/TopOpt-in-OpenMP-Multi-GPU

Topology optimization for linear elastic minimum compliance with volume constraints on cartesian grids in 3D. Implemented using OpenMP target offloading using Multiple GPU acceleration.

Primary LanguageC

TopOpt-in-OpenMP-Multi-GPU

Topology optimization for linear elastic minimum compliance with volume constraints on cartesian grids in 3D. Implemented using OpenMP target offloading using multiple GPU acceleration.
The code in this repository is a direct continuation of the OpenMP code from Simple and efficient GPU accelerated topology optimisation: Codes and applications.

Cantilever Beam Test Problem

The code solves the cantilever beam test problem described in Parallel framework for topology optimization using the method of moving asymptotes.

One Design Iteration Five Design Iterations 20 Design Iterations
Numerical solution after one design iteration Numerical solution after five design iterations Numerical solution after 20 design iterations

Dependencies

The code has been implemented and tested with the following version of SuiteSparse, OpenBLAS,NVC, and GCC in mind.

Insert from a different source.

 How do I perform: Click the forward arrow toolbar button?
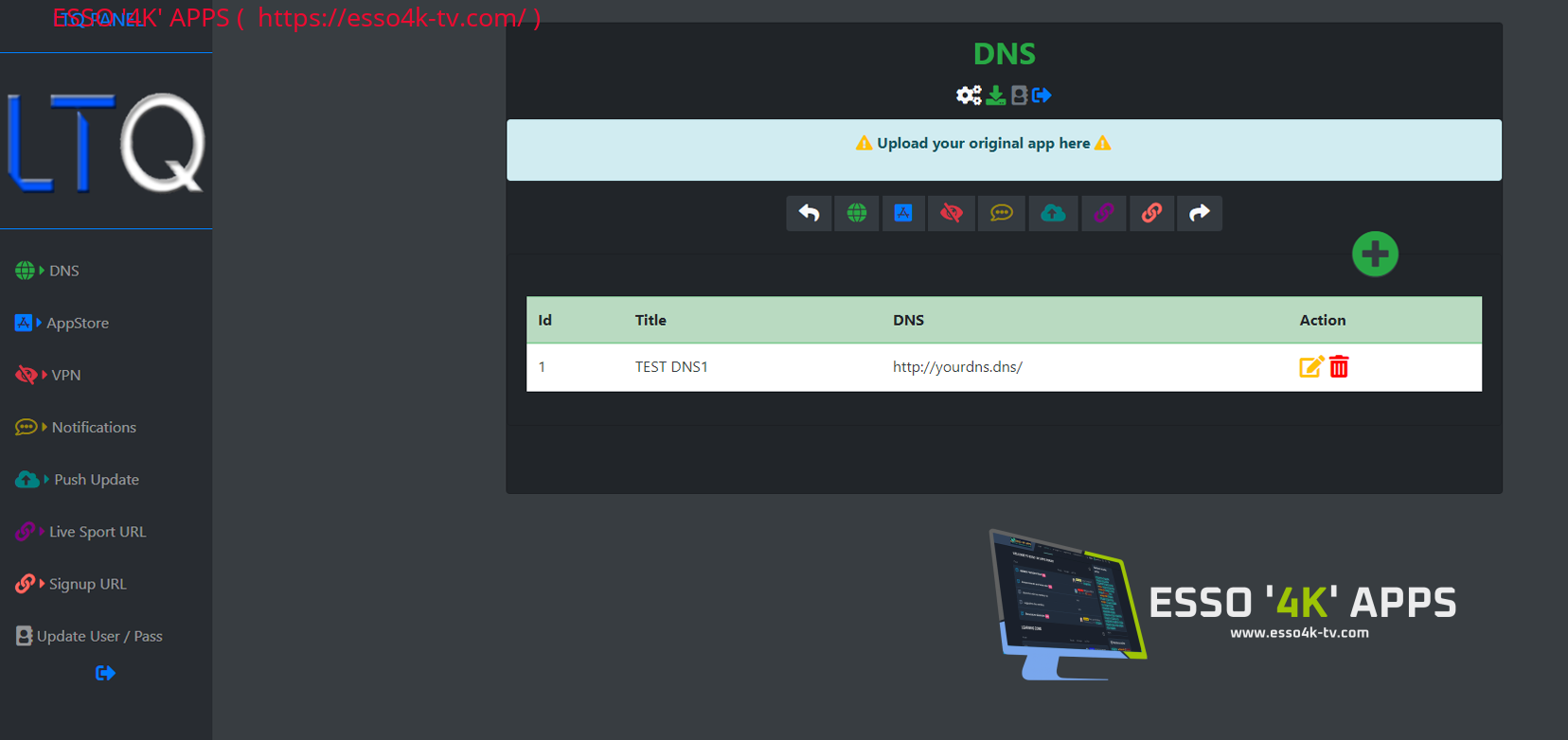[x=1199, y=213]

Package Version Installation
SuiteSparse/CHOLMOD 5.1.2 See Github release notes
OpenBLAS 0.2.20 See Github release notes
nvhpc 21.9 NVIDIA HPC SDK
CUDA 11.1 CUDA Toolkit 11.1.0
GCC 13.0 See the GCC offloading page
clang 16.0 See the LLCM offloading page

Installing an OpenMP Offloading Enabled Compiler

It is straight forward to install the NVIDIA nvc compiler that can be downloaded from the NVIDIA HPC SDK.
Installing an offloading enabled version of clang or gcc is slightly more complicated. Scripts for installing gcc 13 and clang 16 for NVPTX, AMD-GCN, and AMD-HSA backends can be found in ./compilers.

Compilation

To set PATH and LD_LIBRARY_PATH you may consider exporting the variables in paths/gbar/ or paths/lumi. For instance, to compile with NVC on gbar.dtu.dk, load

source paths/gbar/nvc.sh

The config directory contains makefiles for NVC and GCC and config/gpu contains makefiles for specific offloading targets. To compile the code for Nvidia Tesla V100 with GCC you may type

make COMPILER=gcc GPU=V100

A number of definitions are necessary to achieve good performance on a specific architecture. One can adjust the following settings.

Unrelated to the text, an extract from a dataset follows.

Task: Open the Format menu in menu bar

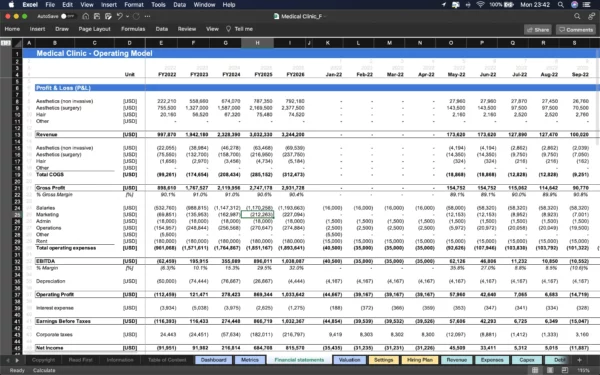Action: coord(134,5)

Variable Options Description
USE_CHOLMOD 1 (on) or 0 (off) Use a direct solver on the coarsest multigrid level
SIMD 1 (on) or 0 (off) Add explicit #pragma omp simd directives in target regions
STENCIL_SIZE_Y 2^k,k>1 Select a block size for simd operations of at least two

For instance, compile with

make COMPILER=nvc GPU=A100 USE_CHOLMOD=1 SIMD=0 STENCIL_SIZE_Y=4

to target a Nvidia Tesla A100 GPU with NVC that uses a direct solver on the coarsest level, does not use SIMD pragmas and uses blocks of size four.

Example Execution

Remember that the domain is partitioned along the x-axis. Hence, the length in x divided by the number of GPUs divided by the number of levels should be at least 1. For example, try

OMP_NUM_THREADS=8 CUDA_VISIBLE_DEVICES=0,1 ./top3d 512 256 256 1 0 3 5

to run three iterations of an experiment without saving the result in verbode mode while using 5 levels in the MG preconditioner. If you type

./top3d

without any input arguments you will be prompted how to use the executable.

Domain Partitioning

The following figure illustrates how voxels and lattices are partitioned amongst the GPUs.

In the example, the XY-plane is 12 times 4 voxels yielding that each GPU owns $4\times 4$ voxels. The hollow circles indicate halo lattices and the dense points indicate interior lattices.